Some of you were curious about what free programs are out there to help you edit your photos. Annie mentioned Picnik.com and I figured I would try to achieve a similar result using their simple and free software.
Level of Difficulty: Easy
Here are some pros & cons before I get started:
1. The software is free and there’s no need to register or download the program to your computer.
2. It’s fairly intuitive and extremely easy to use.
3. It corrects very simple problems in your photo.
1. It is hard to tell if your background is pure white.
2. You can’t edit out unwanted images (ex. the peg on the mannequin or any background props)
3. Consistency is difficult to acheive.
4. The color is difficult to make natural.
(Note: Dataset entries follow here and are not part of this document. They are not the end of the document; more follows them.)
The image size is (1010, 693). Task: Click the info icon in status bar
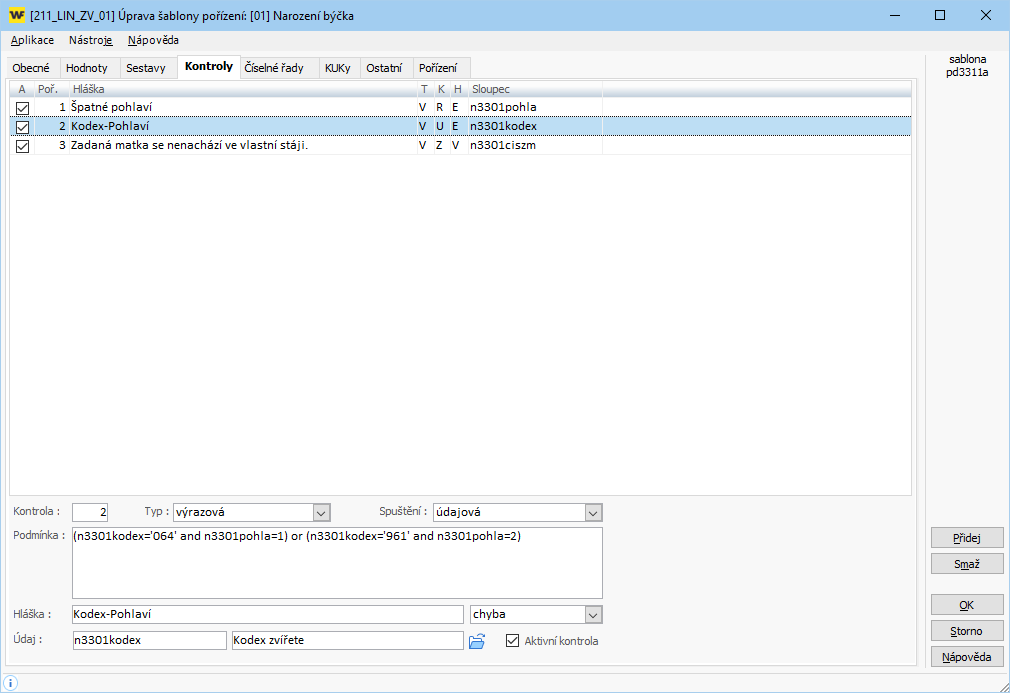click(x=11, y=682)
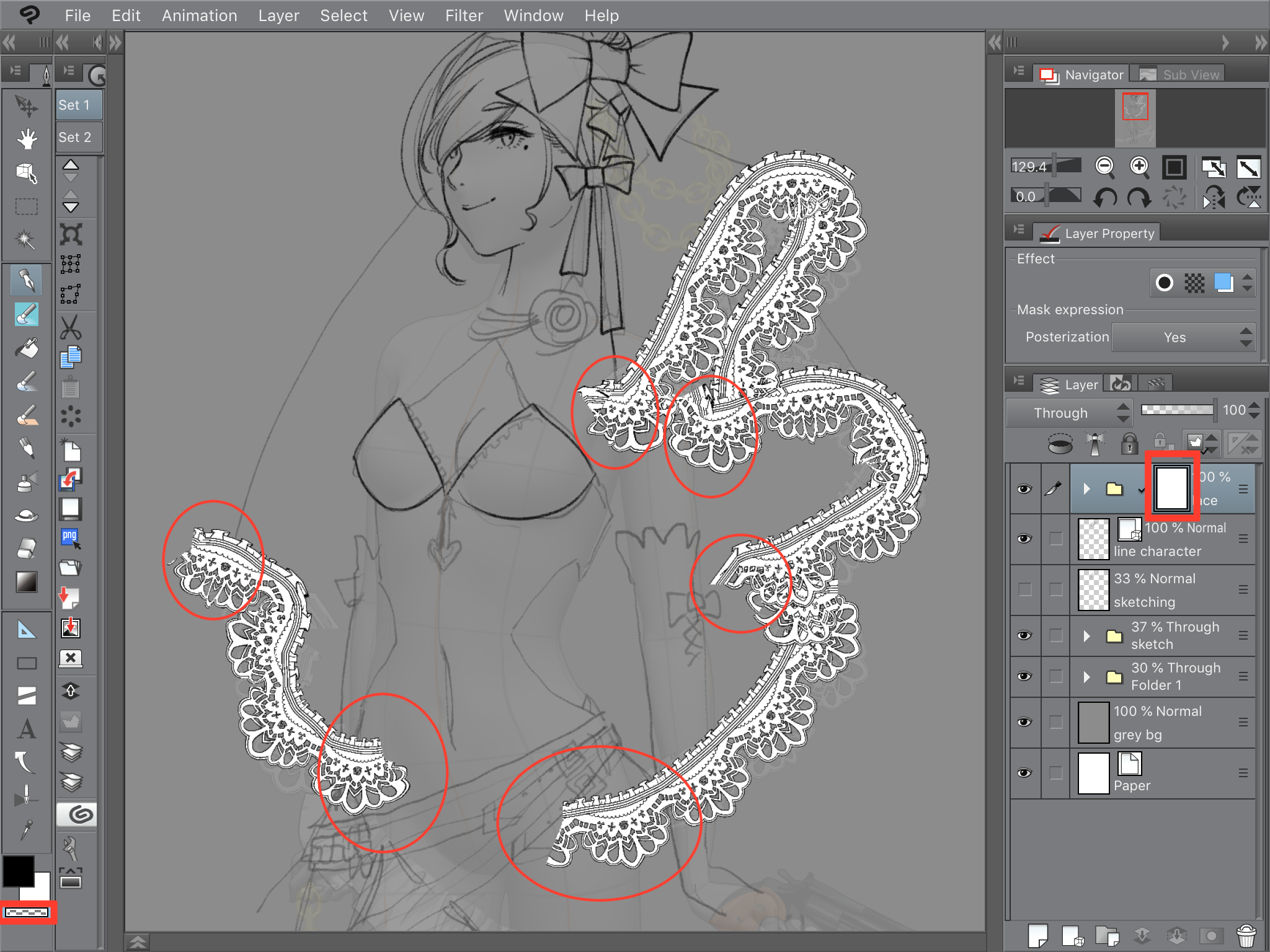
Task: Switch to the Sub View tab
Action: (1181, 75)
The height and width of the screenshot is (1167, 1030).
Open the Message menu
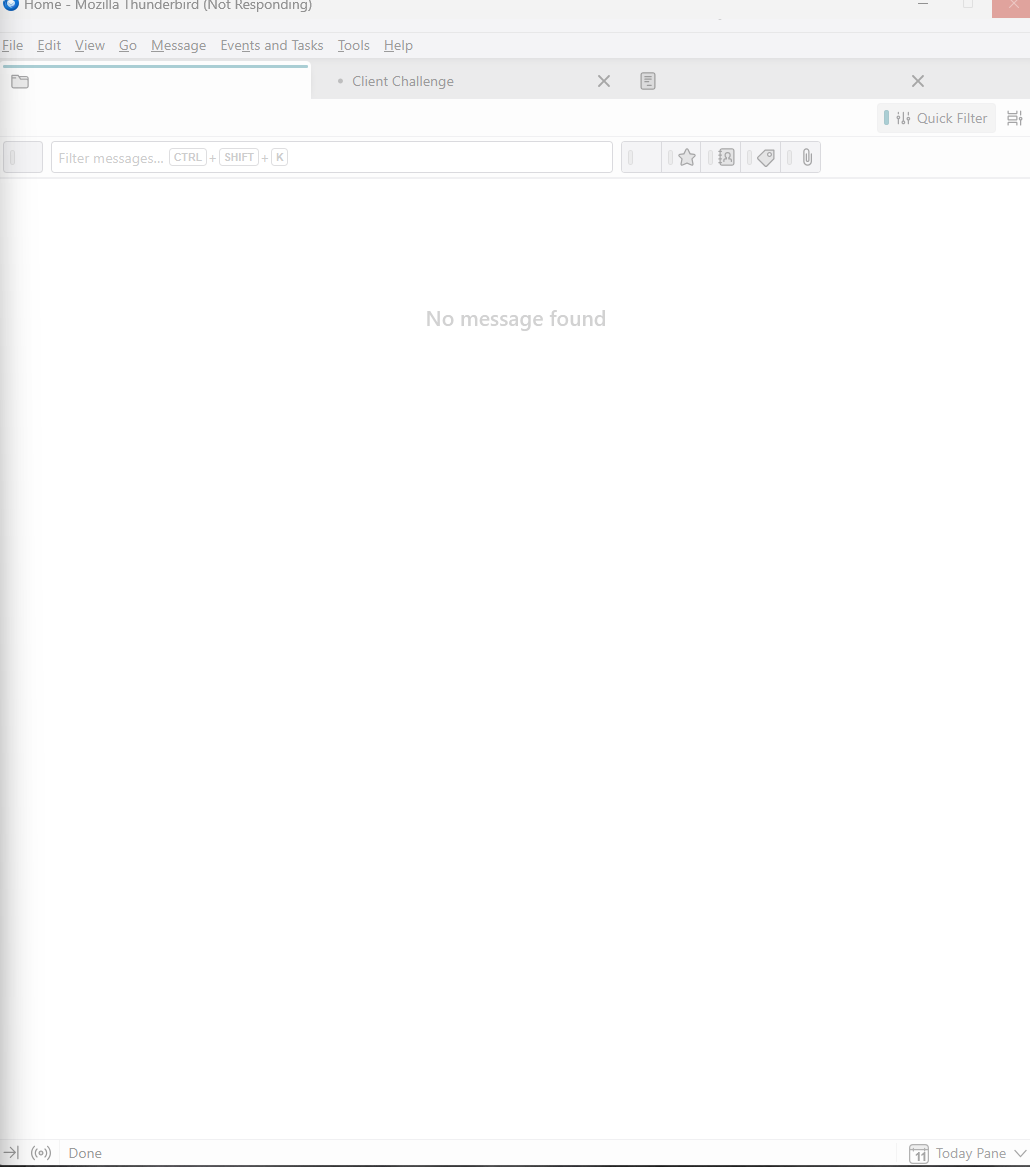[x=179, y=45]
I prefer the Photoshop result simply because the lighting is natural, consistency is easier to achieve and unwanted objects in the photo can be edited out. However, Picnik.com is about 10x easier to use though to achieve a white background, you sacrifice the realistic lighting of the photo. And, when you tilt your computer screen, you’ll find that the background is not actually white – which is hard to see when you’re editing it in the software. That means on other computers, the quality of your photo might not look as good as it does on your own computer.
1. Upload your photo to Picnik.com
From the front page, click “Get Started.” On the next page you will see a button that asks you to upload your photo.
2. Crop your photo.
Click the button on the top menu that says “Crop.” Once in the crop window, make sure you use the drop down menu to select “Original Proportions.” This will make sure the crop box doesn’t get skewed during the crop process. Once you have selected the area you wish to crop, click “OK” or if you would like to start over click “Reset.”
3. Resize your photo.
Again this step is optional but makes for a faster upload later on. Click the “Resize” link in the top menu. Then type in 800 × 1200 and click “OK”
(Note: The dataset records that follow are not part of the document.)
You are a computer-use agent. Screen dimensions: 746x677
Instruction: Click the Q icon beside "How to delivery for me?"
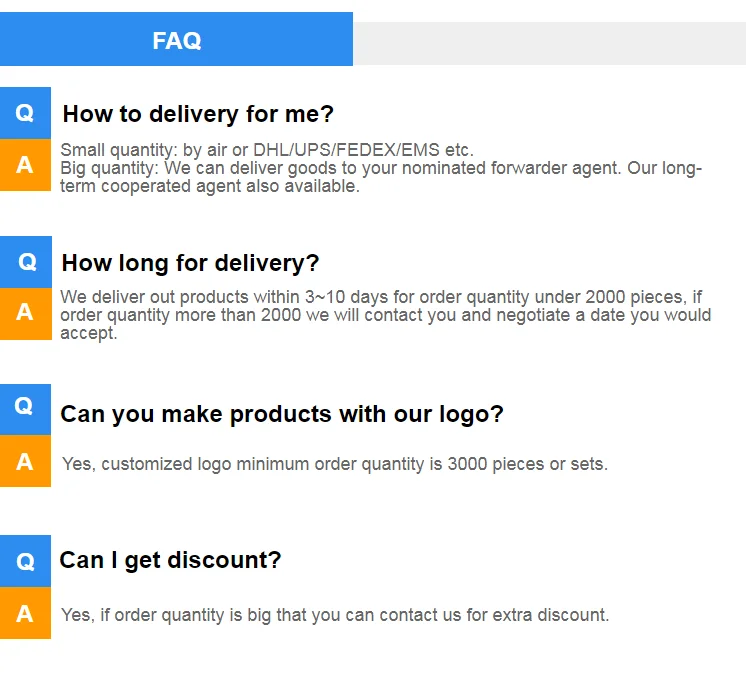coord(25,113)
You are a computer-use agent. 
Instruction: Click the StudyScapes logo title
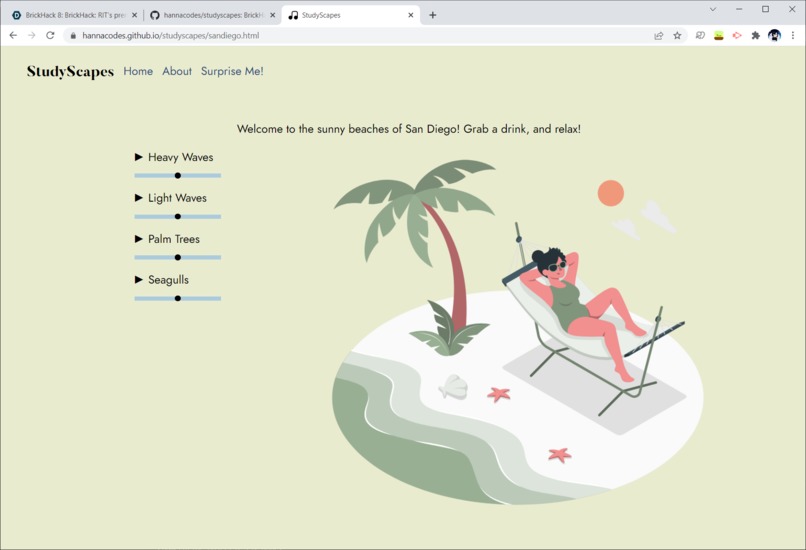tap(70, 71)
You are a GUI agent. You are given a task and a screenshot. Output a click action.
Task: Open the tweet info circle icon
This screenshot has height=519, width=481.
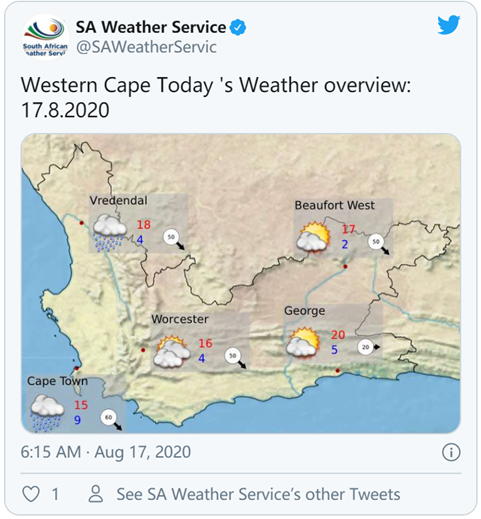click(x=451, y=452)
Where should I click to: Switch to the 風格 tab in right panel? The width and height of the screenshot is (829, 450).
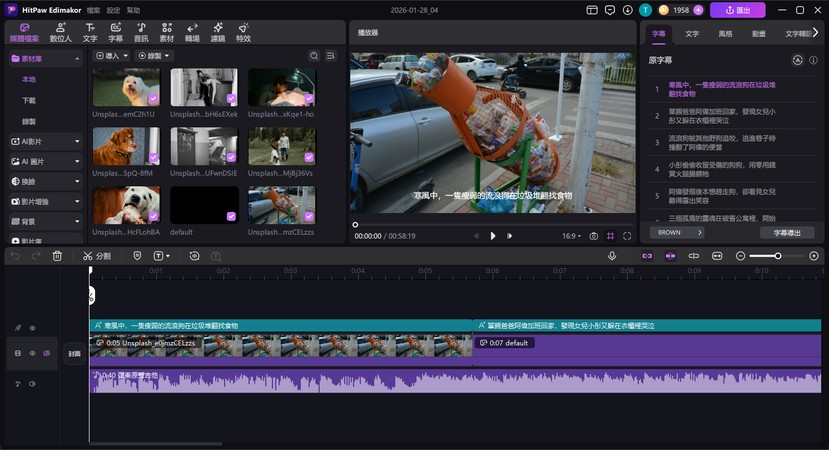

4. Adjust the exposure and contrast.
In any photo editing software, Exposure and Contest go hand and hand. When you adjust one, you almost always have to adjust the other. Click the “Exposure” link on the top menu. Once in the Exposure window, move the dial up and down to get the desired exposure. Also move the dial for Contrast to make sure your photo doesn’t look washed out. Too much contrast will make your lighting look unnatural and too much exposure will wash your item out. Move both in tandem to get a desirable effect.
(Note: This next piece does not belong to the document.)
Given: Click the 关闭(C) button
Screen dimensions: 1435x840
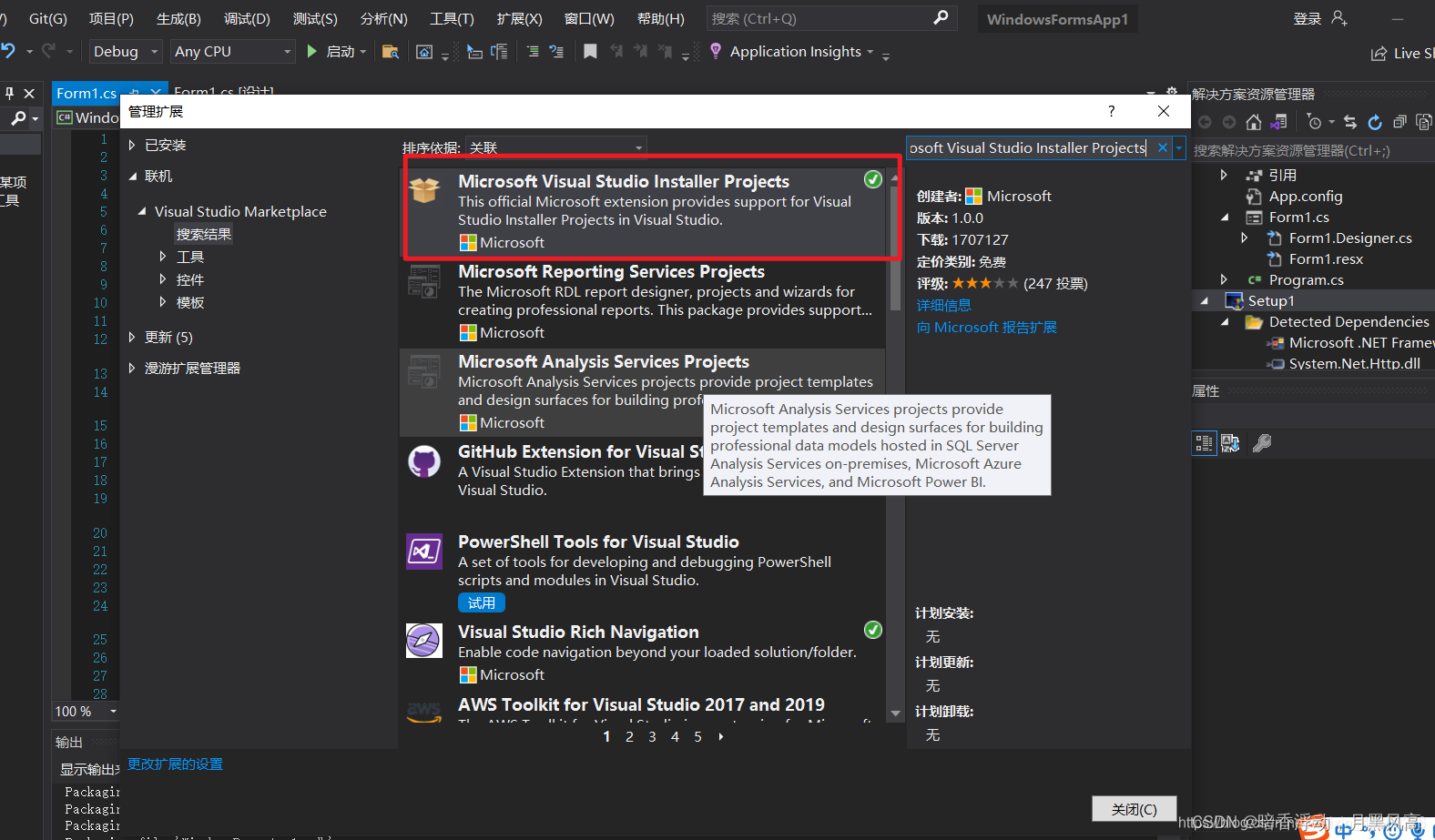Looking at the screenshot, I should (1134, 809).
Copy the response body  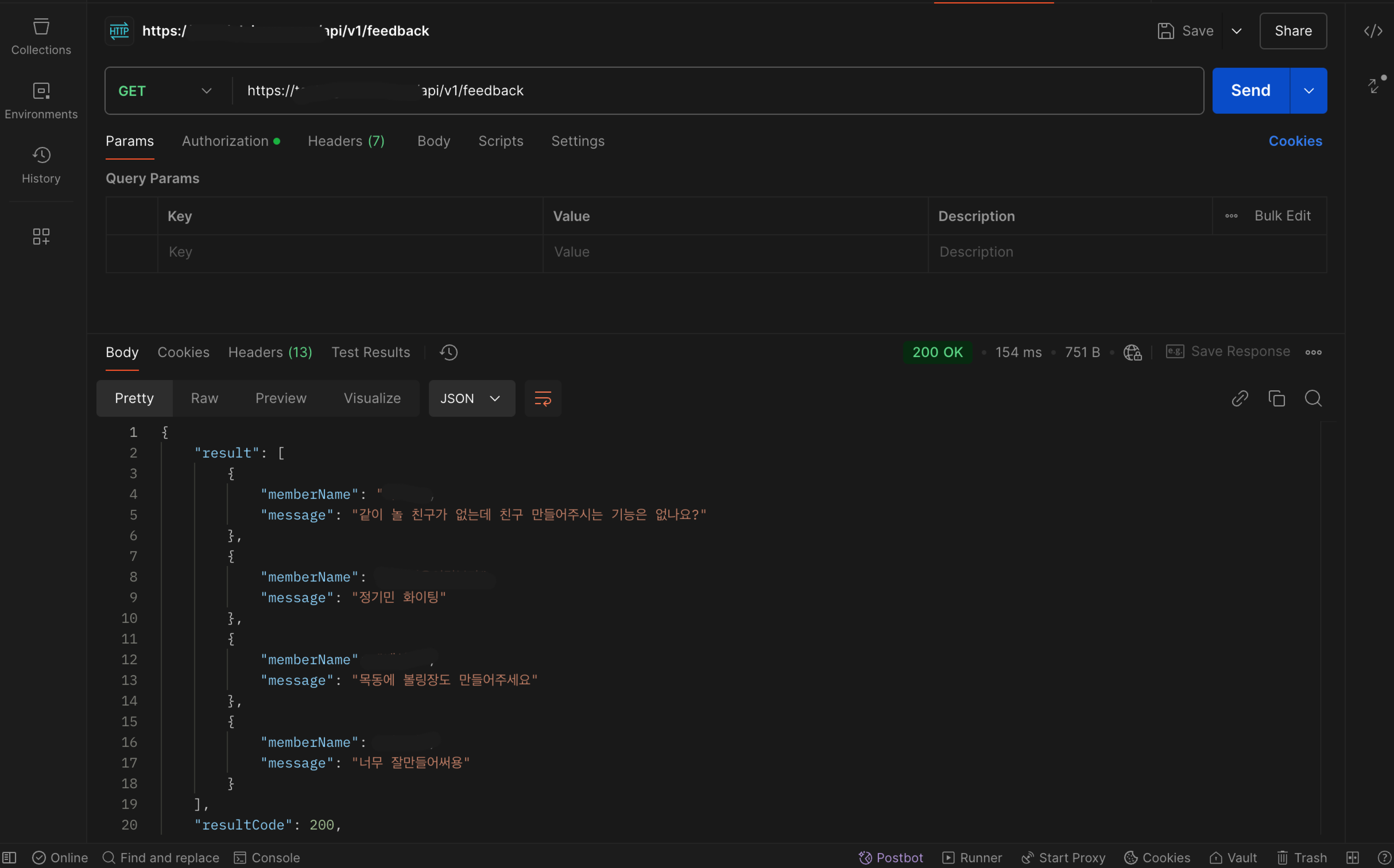[x=1276, y=398]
5. Adjust the color to match your item.
Adjusting the exposure and contrast can skew the colors of your photo, making it look unlike the actual item. To fix this, click the “Colors” link in the top menu. Once in the Colors window, move the Saturation and Temperature dials until the color matches your item. Saturation controls how rich the color of your item is. Temperature controls how cool or warm (blue or yellow) your item is.
6. Save your item.
Save your photo to your computer. Make sure you have it set to save in the highest quality.